The propaganda machine was ready to roll

This theory does not cover all the facts.
An alternative harbored in opposition circles is that the regime has simply gone over to liquidating key dissidents. It is noted in this connection that the late Ali-Mohammedi's name appeared on a list of 420 academics, who supported Mir Hossein Mousavi's bid for the presidency against Mahmoud Ahmadinejad in the June, 2009 election.
Any sign of protest would be officially termed by the regime foreign-instigated rather than homegrown.
Two inexplicable features of the case are Ali-Mohammadi's residence in an ordinary apartment building in North Tehran without guards and his use of a car of a cheap make without the usual protective gadgets. This tends to confirm that he was not a part of the nuclear weapons program, because the nuclear scientists who are, are herded into heavily-guarded housing estates, their personal movements closely monitored. They travel in armored cars with bodyguards and must submit to strict procedures governing their movements, friends and private visits.
A second mystery: An hour after the murder at 07:58 a.m. local time, the Iranian FARS news agency identified the victim as a nuclear scientist, contrary to official caginess about former attacks on Iranian scientists and in defiance of intelligence logic. State TV crews and even Iranian TV English station PRESS TV reporters were at the scene in a trice, reporting live on location throughout the day.
The dead scientist was known in international scientific circles as a frequent convention-goer. He visited the Jordanian capital of Amman regularly to attend the meetings of Sesame, the Jordanian-based regional research center, which is also patronized by Israeli colleagues.
Had he been suspected of clandestine ties with, or passing information to, the Israelis, he would have been secretly arrested and interrogated under severe torture before vanishing without trace.
This did not happen. In fact he appeared to be free of the travel ban imposed in the past year on Iran's nuclear scientists.
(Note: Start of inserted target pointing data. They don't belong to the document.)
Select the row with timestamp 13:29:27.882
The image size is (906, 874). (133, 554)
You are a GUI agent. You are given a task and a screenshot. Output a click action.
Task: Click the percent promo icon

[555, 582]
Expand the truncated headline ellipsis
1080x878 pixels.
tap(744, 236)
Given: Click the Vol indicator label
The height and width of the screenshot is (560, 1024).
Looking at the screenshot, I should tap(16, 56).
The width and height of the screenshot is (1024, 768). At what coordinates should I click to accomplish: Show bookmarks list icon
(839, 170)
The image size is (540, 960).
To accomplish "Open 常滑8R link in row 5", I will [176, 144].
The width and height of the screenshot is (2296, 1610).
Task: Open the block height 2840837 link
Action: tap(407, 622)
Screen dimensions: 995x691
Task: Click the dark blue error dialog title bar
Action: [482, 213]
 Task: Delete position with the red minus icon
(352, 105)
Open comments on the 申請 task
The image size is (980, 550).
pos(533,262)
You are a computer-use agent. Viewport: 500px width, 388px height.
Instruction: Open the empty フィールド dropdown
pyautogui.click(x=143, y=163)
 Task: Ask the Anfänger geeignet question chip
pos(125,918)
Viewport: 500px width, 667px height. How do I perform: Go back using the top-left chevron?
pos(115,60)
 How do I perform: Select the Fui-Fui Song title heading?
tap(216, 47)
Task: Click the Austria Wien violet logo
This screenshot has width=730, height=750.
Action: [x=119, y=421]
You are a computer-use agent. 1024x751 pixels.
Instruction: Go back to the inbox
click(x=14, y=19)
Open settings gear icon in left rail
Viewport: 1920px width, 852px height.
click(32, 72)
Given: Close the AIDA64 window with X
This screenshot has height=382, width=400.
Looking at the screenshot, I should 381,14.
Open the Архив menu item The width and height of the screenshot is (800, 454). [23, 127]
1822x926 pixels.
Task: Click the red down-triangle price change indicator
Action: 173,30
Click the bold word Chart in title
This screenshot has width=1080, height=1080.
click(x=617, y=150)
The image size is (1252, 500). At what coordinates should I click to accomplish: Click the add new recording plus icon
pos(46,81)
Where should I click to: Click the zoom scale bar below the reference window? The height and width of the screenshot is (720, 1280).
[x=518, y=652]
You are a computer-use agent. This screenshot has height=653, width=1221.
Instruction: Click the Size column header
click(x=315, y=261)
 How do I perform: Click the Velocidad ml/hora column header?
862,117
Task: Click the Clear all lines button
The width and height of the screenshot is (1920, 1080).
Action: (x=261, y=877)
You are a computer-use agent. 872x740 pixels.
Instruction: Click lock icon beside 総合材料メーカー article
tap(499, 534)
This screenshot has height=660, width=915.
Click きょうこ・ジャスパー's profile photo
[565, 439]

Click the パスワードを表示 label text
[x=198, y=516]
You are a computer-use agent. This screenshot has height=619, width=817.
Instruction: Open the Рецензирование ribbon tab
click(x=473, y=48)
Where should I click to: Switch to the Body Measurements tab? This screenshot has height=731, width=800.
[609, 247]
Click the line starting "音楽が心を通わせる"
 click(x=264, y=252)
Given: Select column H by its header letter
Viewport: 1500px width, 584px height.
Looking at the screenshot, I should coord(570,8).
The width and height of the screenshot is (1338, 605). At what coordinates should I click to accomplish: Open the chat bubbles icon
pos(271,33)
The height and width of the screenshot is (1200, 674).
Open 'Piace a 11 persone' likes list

A low-key, unremarkable target

The website takavaran-tondar.tk, purporting to belong to the monarchist Iranian Royal Council, took responsibility for the murder. This claim was widely aired by Iran's media (which were not bothered by previously running reports accusing Israel, the US, and the UK of the deed).
But members of the group were quick to deny they had anything to do with this website and disavowed its content.
Iranian opposition figures told DEBKA-Net-Weekly sources that the site is merely a front for the Revolutionary Guards Corps, designed to draw regime opponents out into the open and/or sow divisions among them.
The well-known Iranian columnist and commentator Ahmad Shir-Zad, a close friend of the murdered man, wrote on his websitehttp://shirzad.ir/2010/01/post_164.html that Ali-Mohammadi was a supporter ofAyatollah Ruhollah Khomeini, founder of the Islamic Republic of Iran, but otherwise a moderate Muslim. Far from being a political fireball, he was honest, dependable and drawn to compromise rather than disputes.
According to his friend, the dead scientist was a physicist but had never to his knowledge worked on nuclear projects. The two were indeed very sympathetic to Mousavi's presidential candidacy. Ali-Mohammadi also helped the opposition leader campaign and took part in some of the protest marches against Ahmedinejad's election
None of this solves the riddle of the assassination, say our sources: If it was indeed the work of a radical regime-based faction intending to score a political point or incriminate opponents, why murder a little-known, low-key figure with no dramatic political activity to his name like Ali-Mohammadi?
A website called Faryad Bi-Seda, “Voiceless Cry”, claims that the dead scientist was planning to migrate to Sweden and had started preparing his move. This is hardly a good enough reason for his public execution in the style of a targeted liquidation.
Many questions therefore swirl around this bizarre affair and may never be answered.